3 August 2012
Public Opinion and Public Policy
A fundamental principle of democratic government is that policy will be a function of opinion. There are accordingly large and growing bodies of literature focused on whether and the extent to which there is an opinion-policy connection. Do governments respond to, and do policies reflect, public opinion? Does the public respond to changes in policy? These are critical questions for those interested in the structure and value of public opinion, and in the nature and quality of representative democracy as well.

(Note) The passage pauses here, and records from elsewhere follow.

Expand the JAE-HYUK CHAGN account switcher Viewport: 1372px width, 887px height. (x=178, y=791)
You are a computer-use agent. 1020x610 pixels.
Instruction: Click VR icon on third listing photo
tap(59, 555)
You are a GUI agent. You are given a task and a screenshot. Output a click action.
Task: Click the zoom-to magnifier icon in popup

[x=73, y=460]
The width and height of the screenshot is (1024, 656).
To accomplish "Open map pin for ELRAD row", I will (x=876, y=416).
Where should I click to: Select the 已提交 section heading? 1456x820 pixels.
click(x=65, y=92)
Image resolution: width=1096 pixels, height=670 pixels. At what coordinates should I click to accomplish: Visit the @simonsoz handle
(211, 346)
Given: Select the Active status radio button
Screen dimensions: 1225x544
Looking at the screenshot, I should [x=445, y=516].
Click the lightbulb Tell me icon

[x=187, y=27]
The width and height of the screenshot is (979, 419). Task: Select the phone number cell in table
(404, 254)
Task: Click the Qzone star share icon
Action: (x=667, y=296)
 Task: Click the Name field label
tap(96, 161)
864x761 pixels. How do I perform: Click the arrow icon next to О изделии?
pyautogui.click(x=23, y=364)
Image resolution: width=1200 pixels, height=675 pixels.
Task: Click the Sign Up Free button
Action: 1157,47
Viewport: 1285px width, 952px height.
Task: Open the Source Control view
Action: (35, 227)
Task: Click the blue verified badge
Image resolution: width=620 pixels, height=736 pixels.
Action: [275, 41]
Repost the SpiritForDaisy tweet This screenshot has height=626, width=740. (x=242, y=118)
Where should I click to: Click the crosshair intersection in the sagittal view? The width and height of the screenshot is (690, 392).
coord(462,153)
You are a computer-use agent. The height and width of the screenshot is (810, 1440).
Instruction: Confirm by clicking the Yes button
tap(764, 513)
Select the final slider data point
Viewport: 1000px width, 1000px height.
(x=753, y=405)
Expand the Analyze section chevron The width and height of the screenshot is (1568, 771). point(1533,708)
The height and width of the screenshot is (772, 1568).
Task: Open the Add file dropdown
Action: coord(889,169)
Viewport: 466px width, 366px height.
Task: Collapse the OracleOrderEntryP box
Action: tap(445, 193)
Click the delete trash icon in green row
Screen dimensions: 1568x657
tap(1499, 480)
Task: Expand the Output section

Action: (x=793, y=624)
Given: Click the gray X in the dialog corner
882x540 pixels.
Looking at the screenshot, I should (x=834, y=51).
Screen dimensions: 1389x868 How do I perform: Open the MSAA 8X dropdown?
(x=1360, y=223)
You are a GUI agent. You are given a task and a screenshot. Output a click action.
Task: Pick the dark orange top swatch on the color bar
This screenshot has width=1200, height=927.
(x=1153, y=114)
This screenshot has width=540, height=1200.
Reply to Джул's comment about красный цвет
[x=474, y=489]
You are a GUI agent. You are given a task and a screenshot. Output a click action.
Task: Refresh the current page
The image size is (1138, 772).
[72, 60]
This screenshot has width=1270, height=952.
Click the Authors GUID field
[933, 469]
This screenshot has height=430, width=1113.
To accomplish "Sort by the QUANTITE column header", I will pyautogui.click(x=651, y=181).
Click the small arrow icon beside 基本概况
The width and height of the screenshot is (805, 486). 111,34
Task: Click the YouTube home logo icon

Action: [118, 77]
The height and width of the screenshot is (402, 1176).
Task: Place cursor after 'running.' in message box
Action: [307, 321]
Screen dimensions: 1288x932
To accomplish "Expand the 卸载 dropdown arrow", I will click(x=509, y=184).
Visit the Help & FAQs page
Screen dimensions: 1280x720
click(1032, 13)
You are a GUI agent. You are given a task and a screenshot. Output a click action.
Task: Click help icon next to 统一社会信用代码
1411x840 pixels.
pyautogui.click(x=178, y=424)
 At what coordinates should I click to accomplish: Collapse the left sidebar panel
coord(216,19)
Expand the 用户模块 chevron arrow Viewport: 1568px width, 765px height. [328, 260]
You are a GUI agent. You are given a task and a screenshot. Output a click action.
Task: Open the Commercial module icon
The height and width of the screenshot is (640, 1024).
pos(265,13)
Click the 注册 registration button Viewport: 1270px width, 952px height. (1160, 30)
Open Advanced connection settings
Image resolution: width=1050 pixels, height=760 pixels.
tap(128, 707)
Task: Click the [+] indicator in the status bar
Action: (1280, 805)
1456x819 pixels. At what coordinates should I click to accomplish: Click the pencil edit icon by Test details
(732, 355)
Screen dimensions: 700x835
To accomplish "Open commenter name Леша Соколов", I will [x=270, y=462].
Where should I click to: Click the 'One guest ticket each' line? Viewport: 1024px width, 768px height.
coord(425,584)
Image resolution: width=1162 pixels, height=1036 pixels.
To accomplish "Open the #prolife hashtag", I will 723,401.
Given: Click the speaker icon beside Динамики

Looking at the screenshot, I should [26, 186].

This course focuses on the reciprocal links between public opinion and public policy. The ten lectures fall into four themes: (1) we review normative and empirical political theory dealing with the role of public opinion in representative democracy; (2) we explore different approaches to empirically connecting public opinion to legislative behavior and/or policy outcomes; (3) we examine the extent to which public opinion is responsive and well-informed; (4) we review two of the (many) ways in which the strength of opinion-policy links may vary — across political institutions, and across individuals with varying levels of income. In a final class, students (as well as the instructor) have the option of presenting a research proposal for discussion by the class.
The course is intended to provide students with some of the critical tools — both theoretical and empirical — to understand and engage in research on public opinion and policy.
Associate Professor Stuart N. Soroka
PhD students, postgraduate students
To provide PhD research training at the highest level.
NOK 3200: The tuition fee cover parts of the required reading material, lunch every course day, as well as some social arrangements.